◆ **TEXTE EXTRAIT**
• • • • • • •
ELIZABETH MARTICHOUX
Bonjour Gérald DARMANIN.
GÉRALD DARMANIN
Bonjour.
ELIZABETH MARTICHOUX
Au Budget, vous êtes en effet le ministre qui serre les vis. Merci d'être sur RTL ce matin. Vous confirmez avoir trouvé quatre milliards et demi d'économies supplémentaires pour tenir la promesse des 3 % de déficits en 2017 ?
GERALD DARMANIN
Oui, le président de la République et le Premier ministre m'ont demandé de trouver effectivement entre 4 et 5 milliards d'euros suite au rapport de la Cour des comptes, qui était alarmant, des sous-budgétisations, des sous-recettes, des coûts partis, qui n'étaient pas prévus, si j'ose dire, comme la recapitalisation d'AREVA, et donc nous avons trouvé 4,5 milliards d'euros que je détaille ce matin.
ELIZABETH MARTICHOUX
Pour arriver aux 3 %, 3 %, ni plus ni moins de l'objectif ?
GERALD DARMANIN
Non, mais bien sûr, on va tenir la parole de la France, parce que quand on est patriote, on aime tenir la parole de la France, mais on ne tient pas les 3 % pour Bruxelles, on ne tient pas les 3 % pour vous-même, si je puis me permettre, pour le chiffre des 3 %, on le tient pour le fait qu'on doit réduire un déficit qui, depuis 2008, a toujours été au-dessus des 3 %, et un budget qui est en déséquilibre depuis 1974.
• • • • • • •
◆ **DONNÉES FOURNIES**
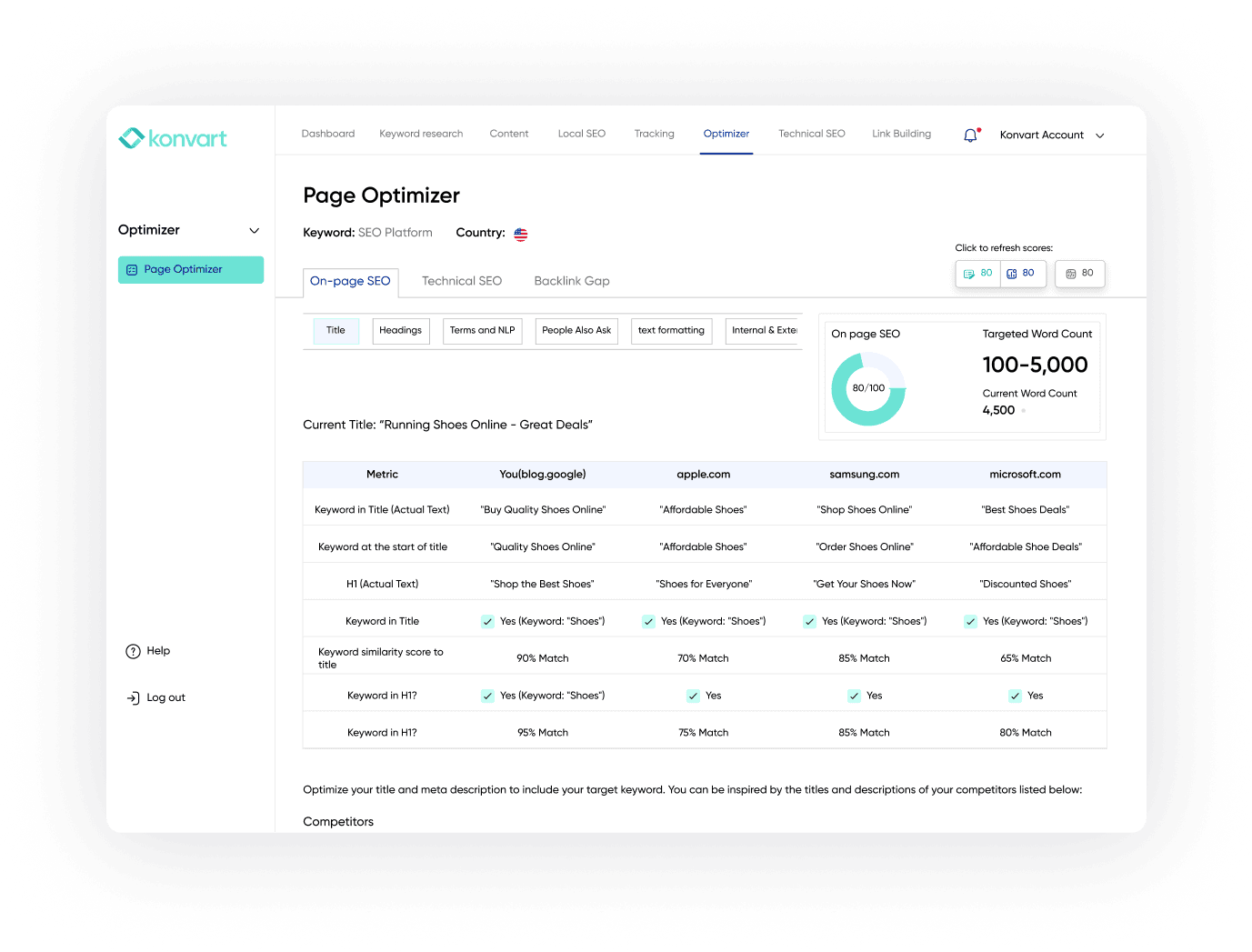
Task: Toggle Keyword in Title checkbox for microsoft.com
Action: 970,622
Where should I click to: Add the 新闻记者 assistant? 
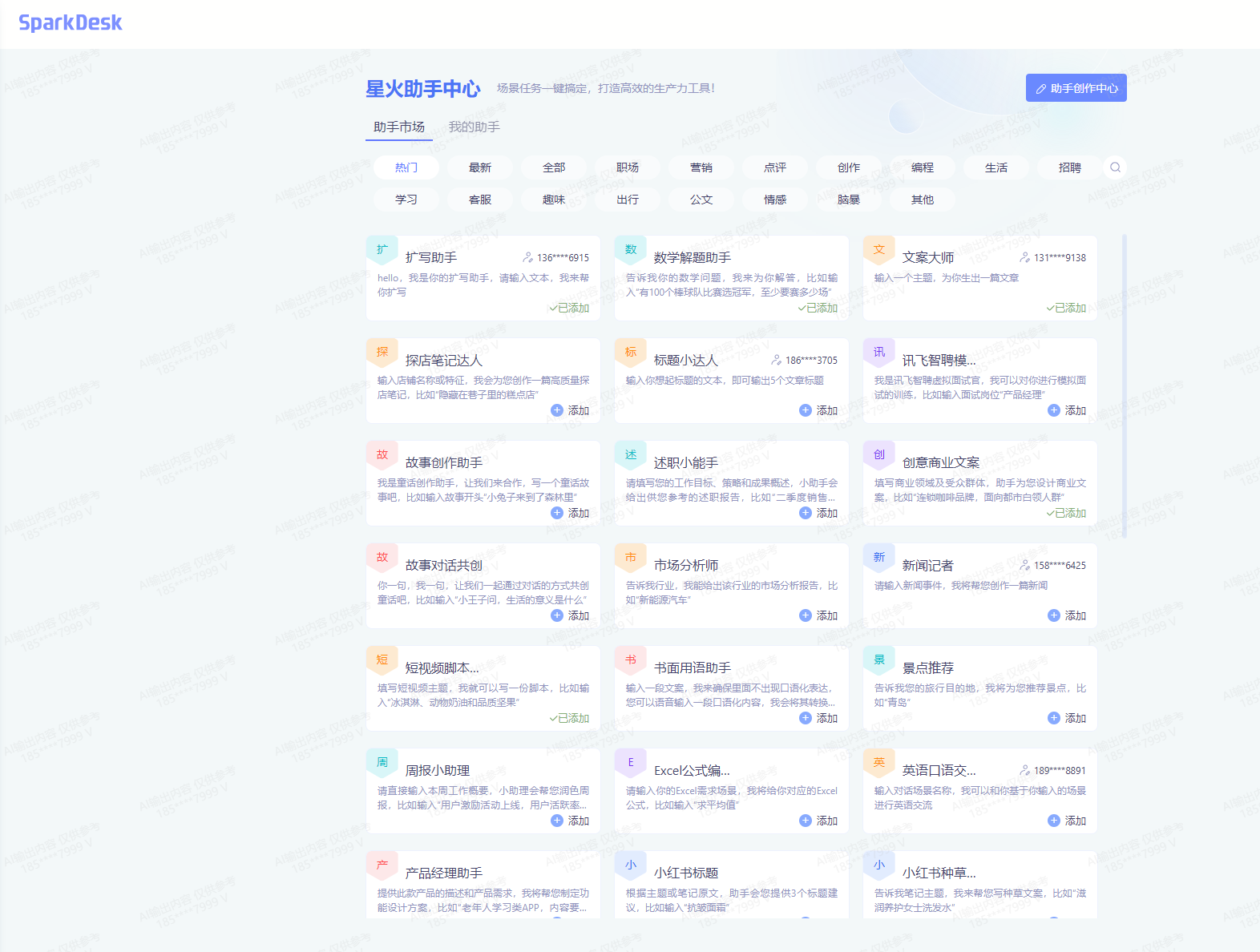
• • • • • • •
◆ **EXERCICE COURT**
D'après l'entretien, depuis quelle année le budget est-il en déséquilibre ? Répondez en une phrase, s'il vous plaît.

◆ **RÉPONSE COMPLÈTE**
Le budget est en déséquilibre depuis 1974.